In [None]:
import pandas as pd

df = pd.read_csv("zillow_cleaned.csv")
df.shape
df.dtypes

df.isnull().mean().sort_values(ascending=False)

df.describe()

# Data Overview

## Data Sources
The dataset used in this project is derived from Zillow residential property data and was originally obtained from Kaggle during an earlier phase of the Integrated Capstone Project. The data represents aggregated housing and property characteristics across multiple U.S. counties and ZIP codes. It contains no personally identifiable information and is intended for research and analytical purposes.

## Data Collection Method
The data was downloaded in CSV format from a public Kaggle repository and loaded into the analysis environment using Python and the pandas library. Prior to analysis, the dataset was cleaned and standardized in a previous semester to remove inconsistencies and ensure usability. The cleaned dataset (`zillow_cleaned.csv`) is reused in this phase of the project to maintain consistency across analyses.

## Data Description
The cleaned dataset contains **64,894 observations and 19 variables**. All variables are numeric and include a mix of continuous and discrete features describing physical housing characteristics, geographic identifiers, and assessed property values. Key variables include square footage, number of bedrooms and bathrooms, year built, lot size, and total assessed property value. The target variable for modeling is `taxvaluedollarcnt`, which represents the assessed value of a property in U.S. dollars.

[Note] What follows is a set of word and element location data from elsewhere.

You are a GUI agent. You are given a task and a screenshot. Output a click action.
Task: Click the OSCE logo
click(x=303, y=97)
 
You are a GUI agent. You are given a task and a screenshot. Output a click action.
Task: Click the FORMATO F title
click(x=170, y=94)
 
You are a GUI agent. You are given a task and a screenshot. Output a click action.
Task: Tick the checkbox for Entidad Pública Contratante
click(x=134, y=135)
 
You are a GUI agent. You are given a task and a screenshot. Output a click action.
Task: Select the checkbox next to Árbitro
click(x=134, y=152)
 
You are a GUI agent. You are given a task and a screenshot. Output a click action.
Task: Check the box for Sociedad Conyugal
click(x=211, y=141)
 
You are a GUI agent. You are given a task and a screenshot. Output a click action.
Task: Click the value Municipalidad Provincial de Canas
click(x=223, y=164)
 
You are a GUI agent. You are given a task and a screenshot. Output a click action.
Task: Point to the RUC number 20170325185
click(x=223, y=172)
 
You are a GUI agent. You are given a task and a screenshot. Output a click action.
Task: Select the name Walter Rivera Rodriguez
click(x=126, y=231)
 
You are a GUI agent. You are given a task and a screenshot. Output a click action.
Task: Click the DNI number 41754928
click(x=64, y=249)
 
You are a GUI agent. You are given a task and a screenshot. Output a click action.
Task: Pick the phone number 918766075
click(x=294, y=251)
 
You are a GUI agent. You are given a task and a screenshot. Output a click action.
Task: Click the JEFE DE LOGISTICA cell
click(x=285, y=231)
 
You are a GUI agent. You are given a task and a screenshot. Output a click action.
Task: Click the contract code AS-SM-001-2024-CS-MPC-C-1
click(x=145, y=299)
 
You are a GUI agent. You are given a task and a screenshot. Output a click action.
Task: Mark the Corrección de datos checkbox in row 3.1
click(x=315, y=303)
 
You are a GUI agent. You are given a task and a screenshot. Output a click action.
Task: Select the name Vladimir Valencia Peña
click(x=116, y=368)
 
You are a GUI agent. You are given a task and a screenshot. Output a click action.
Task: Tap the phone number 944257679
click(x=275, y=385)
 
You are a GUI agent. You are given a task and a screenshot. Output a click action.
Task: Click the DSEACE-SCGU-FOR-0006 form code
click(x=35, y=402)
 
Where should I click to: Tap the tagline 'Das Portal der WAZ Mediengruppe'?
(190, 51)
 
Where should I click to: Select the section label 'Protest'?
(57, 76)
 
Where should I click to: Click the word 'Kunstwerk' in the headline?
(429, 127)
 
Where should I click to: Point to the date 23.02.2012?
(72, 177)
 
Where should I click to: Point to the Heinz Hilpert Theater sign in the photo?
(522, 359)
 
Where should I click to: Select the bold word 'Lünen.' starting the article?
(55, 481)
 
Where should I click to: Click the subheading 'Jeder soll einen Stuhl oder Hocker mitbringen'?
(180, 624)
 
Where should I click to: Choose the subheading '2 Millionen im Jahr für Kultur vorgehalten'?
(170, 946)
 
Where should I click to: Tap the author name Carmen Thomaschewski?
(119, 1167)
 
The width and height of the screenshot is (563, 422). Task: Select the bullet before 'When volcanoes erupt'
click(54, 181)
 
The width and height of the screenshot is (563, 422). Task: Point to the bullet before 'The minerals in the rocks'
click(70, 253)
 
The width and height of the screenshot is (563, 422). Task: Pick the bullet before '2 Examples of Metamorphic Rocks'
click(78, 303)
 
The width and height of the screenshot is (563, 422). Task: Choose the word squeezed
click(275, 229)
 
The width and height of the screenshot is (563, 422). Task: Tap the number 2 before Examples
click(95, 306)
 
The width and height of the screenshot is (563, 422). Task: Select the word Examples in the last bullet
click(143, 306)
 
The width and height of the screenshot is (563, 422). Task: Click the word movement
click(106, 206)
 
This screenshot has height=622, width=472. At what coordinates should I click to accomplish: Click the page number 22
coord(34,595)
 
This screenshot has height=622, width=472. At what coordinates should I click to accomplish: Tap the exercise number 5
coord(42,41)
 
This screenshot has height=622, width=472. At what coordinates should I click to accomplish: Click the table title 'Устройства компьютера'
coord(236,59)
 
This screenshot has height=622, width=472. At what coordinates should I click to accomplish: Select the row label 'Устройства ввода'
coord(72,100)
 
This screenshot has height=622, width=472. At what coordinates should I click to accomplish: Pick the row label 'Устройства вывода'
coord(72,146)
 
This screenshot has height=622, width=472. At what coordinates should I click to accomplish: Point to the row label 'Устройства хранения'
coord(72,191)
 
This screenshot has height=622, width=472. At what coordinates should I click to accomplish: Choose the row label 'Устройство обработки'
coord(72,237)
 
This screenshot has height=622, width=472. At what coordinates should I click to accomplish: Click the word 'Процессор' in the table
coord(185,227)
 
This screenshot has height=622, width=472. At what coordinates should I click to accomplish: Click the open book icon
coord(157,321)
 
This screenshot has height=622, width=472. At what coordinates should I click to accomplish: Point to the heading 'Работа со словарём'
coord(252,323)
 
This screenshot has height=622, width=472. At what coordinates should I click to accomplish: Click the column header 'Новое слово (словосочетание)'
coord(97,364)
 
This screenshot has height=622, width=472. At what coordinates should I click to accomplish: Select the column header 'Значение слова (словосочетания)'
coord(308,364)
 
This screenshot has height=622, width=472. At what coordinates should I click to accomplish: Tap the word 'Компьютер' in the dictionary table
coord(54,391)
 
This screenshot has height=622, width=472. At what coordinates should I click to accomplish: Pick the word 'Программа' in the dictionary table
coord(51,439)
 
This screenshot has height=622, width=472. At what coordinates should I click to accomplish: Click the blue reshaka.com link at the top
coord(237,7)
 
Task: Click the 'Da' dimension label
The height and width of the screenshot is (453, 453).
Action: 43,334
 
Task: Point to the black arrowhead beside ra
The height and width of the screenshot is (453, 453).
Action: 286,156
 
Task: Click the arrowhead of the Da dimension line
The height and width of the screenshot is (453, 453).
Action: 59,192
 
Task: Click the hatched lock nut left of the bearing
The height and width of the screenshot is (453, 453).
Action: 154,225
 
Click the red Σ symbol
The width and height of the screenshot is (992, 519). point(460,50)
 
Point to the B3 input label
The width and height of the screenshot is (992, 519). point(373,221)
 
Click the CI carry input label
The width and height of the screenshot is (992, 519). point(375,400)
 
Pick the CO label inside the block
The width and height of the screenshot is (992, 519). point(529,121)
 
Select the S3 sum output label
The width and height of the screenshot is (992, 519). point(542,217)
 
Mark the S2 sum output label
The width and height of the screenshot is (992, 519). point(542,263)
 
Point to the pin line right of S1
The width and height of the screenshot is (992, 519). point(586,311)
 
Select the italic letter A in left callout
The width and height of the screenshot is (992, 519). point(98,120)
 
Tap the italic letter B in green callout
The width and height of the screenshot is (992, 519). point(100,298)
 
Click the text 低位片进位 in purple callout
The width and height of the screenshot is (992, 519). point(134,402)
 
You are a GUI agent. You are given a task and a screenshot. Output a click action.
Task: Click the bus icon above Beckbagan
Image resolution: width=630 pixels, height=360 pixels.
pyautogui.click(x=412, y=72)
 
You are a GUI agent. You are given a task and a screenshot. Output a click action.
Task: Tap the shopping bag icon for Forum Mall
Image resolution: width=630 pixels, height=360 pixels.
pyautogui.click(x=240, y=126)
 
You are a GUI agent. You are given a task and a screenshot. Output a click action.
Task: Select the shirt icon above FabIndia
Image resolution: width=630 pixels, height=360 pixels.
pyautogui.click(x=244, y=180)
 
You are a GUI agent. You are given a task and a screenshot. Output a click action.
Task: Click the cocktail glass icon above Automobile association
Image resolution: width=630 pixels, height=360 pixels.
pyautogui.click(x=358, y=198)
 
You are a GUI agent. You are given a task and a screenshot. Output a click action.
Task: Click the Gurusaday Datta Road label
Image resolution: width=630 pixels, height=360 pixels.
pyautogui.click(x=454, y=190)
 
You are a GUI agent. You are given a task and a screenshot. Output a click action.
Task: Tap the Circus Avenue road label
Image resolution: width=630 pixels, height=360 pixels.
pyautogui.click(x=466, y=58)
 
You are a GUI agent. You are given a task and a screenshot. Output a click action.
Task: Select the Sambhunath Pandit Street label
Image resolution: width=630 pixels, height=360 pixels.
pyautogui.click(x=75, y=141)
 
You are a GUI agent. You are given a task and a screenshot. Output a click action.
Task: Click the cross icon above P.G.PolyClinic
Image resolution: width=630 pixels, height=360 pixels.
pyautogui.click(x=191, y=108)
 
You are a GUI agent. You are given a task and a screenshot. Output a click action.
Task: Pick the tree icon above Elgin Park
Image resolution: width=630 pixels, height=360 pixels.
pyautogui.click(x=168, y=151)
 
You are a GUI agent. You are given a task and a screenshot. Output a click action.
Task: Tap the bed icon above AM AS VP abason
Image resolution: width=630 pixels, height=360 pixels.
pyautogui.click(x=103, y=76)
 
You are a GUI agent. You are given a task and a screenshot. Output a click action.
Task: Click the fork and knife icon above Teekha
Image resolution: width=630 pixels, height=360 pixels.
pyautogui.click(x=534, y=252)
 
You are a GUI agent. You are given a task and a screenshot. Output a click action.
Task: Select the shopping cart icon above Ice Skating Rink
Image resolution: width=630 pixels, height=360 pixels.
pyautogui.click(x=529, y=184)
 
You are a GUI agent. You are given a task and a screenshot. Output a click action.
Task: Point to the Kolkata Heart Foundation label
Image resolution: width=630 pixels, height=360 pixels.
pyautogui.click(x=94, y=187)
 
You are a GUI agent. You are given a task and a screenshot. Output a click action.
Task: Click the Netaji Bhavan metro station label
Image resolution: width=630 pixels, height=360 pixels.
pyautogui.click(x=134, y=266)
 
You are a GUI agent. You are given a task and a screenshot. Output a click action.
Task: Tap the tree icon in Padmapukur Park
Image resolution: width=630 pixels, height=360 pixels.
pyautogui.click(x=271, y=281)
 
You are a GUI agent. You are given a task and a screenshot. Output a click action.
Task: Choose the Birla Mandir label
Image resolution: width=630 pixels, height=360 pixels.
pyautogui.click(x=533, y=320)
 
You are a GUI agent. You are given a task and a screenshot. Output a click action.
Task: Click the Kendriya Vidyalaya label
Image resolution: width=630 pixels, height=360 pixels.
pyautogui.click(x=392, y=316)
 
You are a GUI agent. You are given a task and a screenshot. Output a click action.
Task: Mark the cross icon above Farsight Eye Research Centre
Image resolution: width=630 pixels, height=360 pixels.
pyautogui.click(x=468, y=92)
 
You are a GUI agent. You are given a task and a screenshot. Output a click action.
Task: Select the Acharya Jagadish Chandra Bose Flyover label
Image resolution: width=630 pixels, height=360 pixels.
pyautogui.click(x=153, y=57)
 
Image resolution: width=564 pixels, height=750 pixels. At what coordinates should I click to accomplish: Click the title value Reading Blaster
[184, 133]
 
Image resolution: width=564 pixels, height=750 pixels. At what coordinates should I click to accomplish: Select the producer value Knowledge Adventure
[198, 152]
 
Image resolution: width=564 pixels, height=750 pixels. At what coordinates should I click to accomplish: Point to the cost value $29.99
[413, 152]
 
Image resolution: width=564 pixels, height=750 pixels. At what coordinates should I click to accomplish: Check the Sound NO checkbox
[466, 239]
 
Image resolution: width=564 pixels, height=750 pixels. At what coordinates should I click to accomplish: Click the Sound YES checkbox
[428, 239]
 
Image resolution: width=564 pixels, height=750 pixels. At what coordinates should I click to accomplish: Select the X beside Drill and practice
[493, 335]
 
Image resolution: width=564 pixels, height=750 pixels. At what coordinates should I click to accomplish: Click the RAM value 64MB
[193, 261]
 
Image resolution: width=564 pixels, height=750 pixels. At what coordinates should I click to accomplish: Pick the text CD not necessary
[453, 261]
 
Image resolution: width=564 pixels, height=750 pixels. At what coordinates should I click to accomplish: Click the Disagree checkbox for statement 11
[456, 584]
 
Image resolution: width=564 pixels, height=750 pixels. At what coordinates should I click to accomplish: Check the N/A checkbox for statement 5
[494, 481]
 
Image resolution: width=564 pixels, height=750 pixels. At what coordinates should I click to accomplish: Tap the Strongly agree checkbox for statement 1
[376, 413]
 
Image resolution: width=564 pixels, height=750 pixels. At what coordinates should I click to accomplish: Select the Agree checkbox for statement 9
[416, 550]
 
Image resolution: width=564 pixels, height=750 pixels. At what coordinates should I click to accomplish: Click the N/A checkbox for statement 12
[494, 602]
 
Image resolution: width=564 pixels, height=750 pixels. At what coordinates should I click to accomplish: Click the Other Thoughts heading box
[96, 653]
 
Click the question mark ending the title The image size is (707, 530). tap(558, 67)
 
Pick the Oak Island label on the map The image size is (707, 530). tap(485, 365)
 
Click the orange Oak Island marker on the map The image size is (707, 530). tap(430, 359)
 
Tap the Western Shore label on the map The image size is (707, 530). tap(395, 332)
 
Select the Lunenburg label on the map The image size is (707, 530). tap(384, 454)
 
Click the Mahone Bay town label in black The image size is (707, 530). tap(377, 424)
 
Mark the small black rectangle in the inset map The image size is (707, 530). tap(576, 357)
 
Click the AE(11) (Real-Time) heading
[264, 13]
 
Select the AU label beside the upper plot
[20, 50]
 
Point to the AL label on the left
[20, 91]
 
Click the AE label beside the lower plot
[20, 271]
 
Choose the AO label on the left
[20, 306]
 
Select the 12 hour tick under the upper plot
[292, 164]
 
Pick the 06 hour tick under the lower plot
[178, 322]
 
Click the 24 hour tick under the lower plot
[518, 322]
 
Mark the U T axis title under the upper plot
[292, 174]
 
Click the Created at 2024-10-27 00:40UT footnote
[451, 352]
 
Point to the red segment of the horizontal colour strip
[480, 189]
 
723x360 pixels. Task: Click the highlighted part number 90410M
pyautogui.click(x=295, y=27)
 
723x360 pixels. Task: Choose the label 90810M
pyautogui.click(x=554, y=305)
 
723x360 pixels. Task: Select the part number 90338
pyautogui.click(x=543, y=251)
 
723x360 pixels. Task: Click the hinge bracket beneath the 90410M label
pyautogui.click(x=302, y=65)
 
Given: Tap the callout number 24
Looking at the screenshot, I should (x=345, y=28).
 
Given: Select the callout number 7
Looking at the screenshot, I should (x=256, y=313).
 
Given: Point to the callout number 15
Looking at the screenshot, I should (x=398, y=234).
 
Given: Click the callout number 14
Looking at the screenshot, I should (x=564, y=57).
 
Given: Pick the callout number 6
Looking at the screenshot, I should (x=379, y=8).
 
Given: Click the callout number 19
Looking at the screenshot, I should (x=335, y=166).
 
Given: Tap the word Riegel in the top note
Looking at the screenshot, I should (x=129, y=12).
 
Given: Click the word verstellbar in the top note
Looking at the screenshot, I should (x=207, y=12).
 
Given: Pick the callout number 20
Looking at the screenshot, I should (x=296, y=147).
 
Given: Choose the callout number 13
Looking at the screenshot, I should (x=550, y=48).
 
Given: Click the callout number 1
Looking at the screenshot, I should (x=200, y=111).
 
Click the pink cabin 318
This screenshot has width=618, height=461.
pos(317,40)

### Summary Statistics (Selected Variables)

| Variable | Mean | Median | Std | Min | Max |
|--------|------|--------|-----|-----|-----|
| taxvaluedollarcnt | — | — | — | — | — |
| calculatedfinishedsquarefeet | 1767 | 1555 | 826 | 128 | 5954 |
| bedroomcnt | 3.08 | 3.0 | 0.99 | 0 | 11 |
| bathroomcnt | 2.27 | 2.0 | 0.91 | 0 | 10 |
| yearbuilt | — | — | — | — | — |

*Summary statistics are selectively reported for variables most relevant to the analysis.*

## Data Dictionary

| Variable Name | Type | Description | Example Value |
|--------------|------|-------------|---------------|
| taxvaluedollarcnt | float | Assessed total property value in USD | 525000 |
| calculatedfinishedsquarefeet | float | Total finished living area in square feet | 1800 |
| bedroomcnt | float | Number of bedrooms in the property | 3 |
| bathroomcnt | float | Number of bathrooms in the property | 2.5 |
| lotsizesquarefeet | float | Lot size in square feet | 6000 |
| yearbuilt | float | Year the property was constructed | 1987 |
| regionidzip | float | ZIP code identifier for the property | 90210 |
| latitude | float | Geographic latitude coordinate | 34.12 |
| longitude | float | Geographic longitude coordinate | -118.41 |

## Data Quality Assessment
The dataset is fully cleaned, with **no missing values across all 19 variables**. All features are consistently typed as numeric values, enabling efficient statistical analysis and modeling. Because the dataset was preprocessed prior to this phase of the project, no duplicate records or structural inconsistencies were detected. While the data quality is high, it is important to note that assessed values may not perfectly reflect market transaction prices, which introduces a potential limitation for predictive accuracy.

## Ethical Considerations
The dataset is publicly available and contains no personally identifiable information, minimizing privacy concerns. However, ethical considerations remain regarding potential geographic and socioeconomic bias. Properties from higher-value regions may be overrepresented, which could influence model predictions and reduce generalizability to lower-income or underrepresented areas. Additionally, assessed property values may reflect historical or institutional valuation practices rather than true market conditions. These limitations are acknowledged and considered when interpreting analytical results.